▶ **SELECTED EXTRACT**
# # #
Israeli study finds gastroesophageal reflux, peptic ulcer medications pose no risk to fetus

THURSDAY, Oct. 8 (HealthDay News) -- H2-blockers such as famotidine, ranitidine and cimetidine are safe to treat pregnant women for peptic ulcers or gastroesophageal reflux, according to a study published online Sept. 29 in the Journal of Clinical Pharmacology.

Ilan Matok, of Ben Gurion University of the Negev in Be'er-Sheva, Israel, and colleagues analyzed the 1998 to 2007 medication dispensing data of a health maintenance organization in Israel and analyzed it for prescription of H2-blockers. The researchers matched this with data on pregnancy outcomes, controlling for confounding factors such as age, ethnic group, maternal diabetes, smoking and peripartum fever.

Women who were prescribed H2-blockers during pregnancy did not have any higher incidence of premature delivery, perinatal mortality, low birth weight, low Apgar scores or congenital abnormalities, the researchers found. When they included therapeutic terminations in the analysis, the investigators found that the findings still held.
# # #
(Records from a data collection)
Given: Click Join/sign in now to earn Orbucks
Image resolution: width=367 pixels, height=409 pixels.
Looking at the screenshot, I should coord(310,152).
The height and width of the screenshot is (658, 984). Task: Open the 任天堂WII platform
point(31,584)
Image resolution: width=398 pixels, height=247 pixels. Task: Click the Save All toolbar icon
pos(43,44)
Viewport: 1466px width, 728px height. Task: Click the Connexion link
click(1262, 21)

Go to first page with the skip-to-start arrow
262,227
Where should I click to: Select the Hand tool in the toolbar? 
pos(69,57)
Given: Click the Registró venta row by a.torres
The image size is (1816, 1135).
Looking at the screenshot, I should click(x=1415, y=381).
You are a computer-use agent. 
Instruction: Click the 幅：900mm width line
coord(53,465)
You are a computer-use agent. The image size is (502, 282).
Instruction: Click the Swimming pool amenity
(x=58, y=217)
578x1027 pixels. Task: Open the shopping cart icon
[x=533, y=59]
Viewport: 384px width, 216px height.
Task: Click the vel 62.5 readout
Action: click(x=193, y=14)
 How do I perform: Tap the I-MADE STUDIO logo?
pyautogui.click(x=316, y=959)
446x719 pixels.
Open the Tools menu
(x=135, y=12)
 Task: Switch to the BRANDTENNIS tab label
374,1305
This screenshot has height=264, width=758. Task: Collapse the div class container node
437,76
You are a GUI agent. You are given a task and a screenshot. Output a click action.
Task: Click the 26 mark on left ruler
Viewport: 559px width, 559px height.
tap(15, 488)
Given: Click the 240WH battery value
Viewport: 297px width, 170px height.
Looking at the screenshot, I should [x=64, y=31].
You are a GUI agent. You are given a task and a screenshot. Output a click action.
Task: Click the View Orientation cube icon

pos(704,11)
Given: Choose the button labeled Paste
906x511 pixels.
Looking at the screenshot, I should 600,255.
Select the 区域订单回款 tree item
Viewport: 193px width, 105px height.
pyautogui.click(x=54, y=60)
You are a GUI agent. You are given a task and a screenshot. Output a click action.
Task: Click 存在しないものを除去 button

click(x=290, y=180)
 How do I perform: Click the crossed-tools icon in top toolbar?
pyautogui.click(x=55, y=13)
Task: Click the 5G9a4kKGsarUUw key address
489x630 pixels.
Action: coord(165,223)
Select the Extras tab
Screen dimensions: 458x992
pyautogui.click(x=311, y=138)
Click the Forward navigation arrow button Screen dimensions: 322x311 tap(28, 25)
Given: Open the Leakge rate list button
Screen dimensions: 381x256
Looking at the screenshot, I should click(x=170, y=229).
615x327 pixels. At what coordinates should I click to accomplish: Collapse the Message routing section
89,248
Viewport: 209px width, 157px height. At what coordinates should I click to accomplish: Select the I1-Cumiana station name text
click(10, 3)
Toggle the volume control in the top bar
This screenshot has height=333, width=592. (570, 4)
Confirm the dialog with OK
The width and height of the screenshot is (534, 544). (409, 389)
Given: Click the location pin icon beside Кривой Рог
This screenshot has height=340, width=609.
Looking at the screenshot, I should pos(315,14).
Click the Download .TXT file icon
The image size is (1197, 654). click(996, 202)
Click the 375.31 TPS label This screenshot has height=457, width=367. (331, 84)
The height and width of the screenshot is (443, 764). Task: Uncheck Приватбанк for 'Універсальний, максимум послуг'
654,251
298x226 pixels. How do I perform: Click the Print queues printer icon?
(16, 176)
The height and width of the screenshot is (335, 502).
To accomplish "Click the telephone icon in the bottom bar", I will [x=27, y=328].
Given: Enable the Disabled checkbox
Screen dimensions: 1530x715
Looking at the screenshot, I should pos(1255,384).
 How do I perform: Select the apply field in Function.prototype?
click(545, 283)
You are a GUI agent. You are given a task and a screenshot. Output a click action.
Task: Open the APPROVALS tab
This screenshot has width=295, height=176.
# # #
▶ **TASK STATEMENT**
Pick up the news report on H2-blocker use during pregnancy after its final sentence and extend it.

▶ **ANSWER SECTION**
"The databases used in this study contained information regarding H2-blockers dispensed to pregnant women, but we have no direct knowledge of the degree of adherence with H2-blockers therapy. However, available evidence suggests that the extent of adherence to medications in our population is good," the authors write. "These results, added to other reported smaller controlled studies, indicate that H2-blockers represent a safe option in the treatment of acid reflux in pregnant women."

The study received partial financial support from Duchesnay Inc.